Vista l’importanza di Milano, il caso è diventato nazionale. «Unatras chiede l’intervento del ministro delle Infrastrutture e dei Trasporti, Matteo Salvini, affinché si evitino penalizzazioni contro i mezzi pesanti e, soprattutto, si faccia chiarezza rispetto a decisioni unilaterali e disomogenee che le varie amministrazioni locali potrebbero attuare generando caos tra migliaia di operatori del settore. Il provvedimento del Comune di Milano, infatti, non tiene conto dei dati del ministero dell’Interno, dai quali risulta invece un calo della percentuale di incidenti in cui sono coinvolti i veicoli commerciali anche grazie all’attenzione che la categoria riserva alla sicurezza di tutti gli utenti della strada. Quello della sicurezza stradale è un tema che non si può pensare di risolvere con la sola politica dei divieti». E, ancora: «È necessario affrontare il problema nella sua complessità, considerando l’incremento del traffico commerciale verso le città, le problematiche legate alle consegne dell’ultimo miglio, la conformazione dei centri urbani e la necessità di infrastrutture adeguate».
Nel 2024 l’obbligo Ue solo per i camion nuovi
Le difficoltà per le imprese sono oggettive, e vanno dai costi alla mancanza di normative precise: «Il Comune di Milano obbliga a installare un dispositivo che l’Europa renderà obbligatorio a luglio 2024 solo per i veicoli nuovi», scrive la Fai.

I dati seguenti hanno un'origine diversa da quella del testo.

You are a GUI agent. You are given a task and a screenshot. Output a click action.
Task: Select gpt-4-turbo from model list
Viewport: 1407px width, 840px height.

«Sottolineiamo i tempi strettissimi che le imprese hanno a disposizione per adeguarsi, (la delibera è datata 11 luglio, e gli obblighi decorrono dal 1° ottobre) e la confusione generata fra gli operatori per la mancanza di specifiche tecniche sui dispositivi (solo questa settimana sono stati pubblicate le certificazioni richieste). Per stessa ammissione del Comune di Milano, peraltro, in Italia non esiste una normativa sui sensori degli angoli ciechi. E il nostro Codice della strada non fa ancora alcun riferimento a tali dispositivi», scrive ancora Unatras.